**Selected extract:**
# Doe's anyone have free bandsaw plan's



## Matildasmate (Oct 12, 2007)

:hmm3grin2orange: :hmm3grin2orange: :hmm3grin2orange: Hi everyone Doe's anyone have a free set , of good step by step bandsaw plan's , that they are willing to share . It would be most appreciated by me and many other's . Thank's Cheer's MM


----------



## Sprig (Oct 12, 2007)

Matildasmate said:


> :hmm3grin2orange: :hmm3grin2orange: :hmm3grin2orange: Hi everyone Doe's anyone have a free set , of good step by step bandsaw plan's , that they are willing to share . It would be most appreciated by me and many other's . Thank's Cheer's MM



You and your mates need ta know _how_ to ask questions and then use your search engines  (no offence meant there mon, but hey!)

Googled "Home made bandsaw plans, free" with over 22,000 entries, granted not all about bandsaws but ya catch my drift eh, theres a ton of info out there its just a matter of spending a bit of time to do the searches, learn to ignore the obviously non-helpful links and try to find the specific statements regarding your questions. Also try to reword your inquiries if you end up with a list of lemons.
Secondly, spend a bit of time in your local library, it is a much underused and very valuable resource and I have no doubt there are more than a few free ideas out there that have been covered.
This link came up fourth or fifth I think > http://www.vintageprojects.com/power-tools/pipe-bandsaw.html
And various projects involving homebuilt things also link back to this site (its pretty cool btw).
As well there are sites like this here one which seems like a fairly decent forum for just such questions as yours> http://www.machinebuilders.net/forum/forum_posts.asp?TID=1412&PN=4
I am by no means trying to steer you away from AS by any stretch of the imagination, its just that many of the questions such as yours are answered elsewhere many times over if you take the time to go look-see.

**Source data:**
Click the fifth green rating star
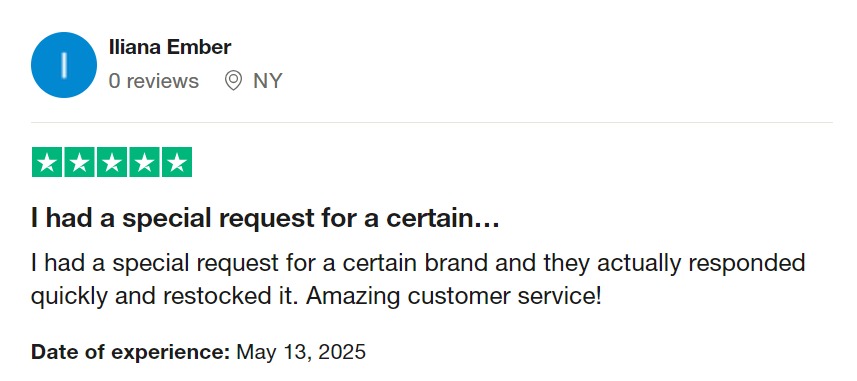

**Written tasks:**
**1.** In the bandsaw plans thread, how many entries did the Google search for "Home made bandsaw plans, free" return?
**2.** Please write out the part of the bandsaw plans thread starting at "Secondly, spend a" and ending at "pretty cool btw).", putting "bookstore" in place of "library".

**Task-by-task outputs:**
**1.** Over 22,000 entries.

**2.**
Secondly, spend a bit of time in your local bookstore, it is a much underused and very valuable resource and I have no doubt there are more than a few free ideas out there that have been covered.
This link came up fourth or fifth I think > http://www.vintageprojects.com/power-tools/pipe-bandsaw.html
And various projects involving homebuilt things also link back to this site (its pretty cool btw).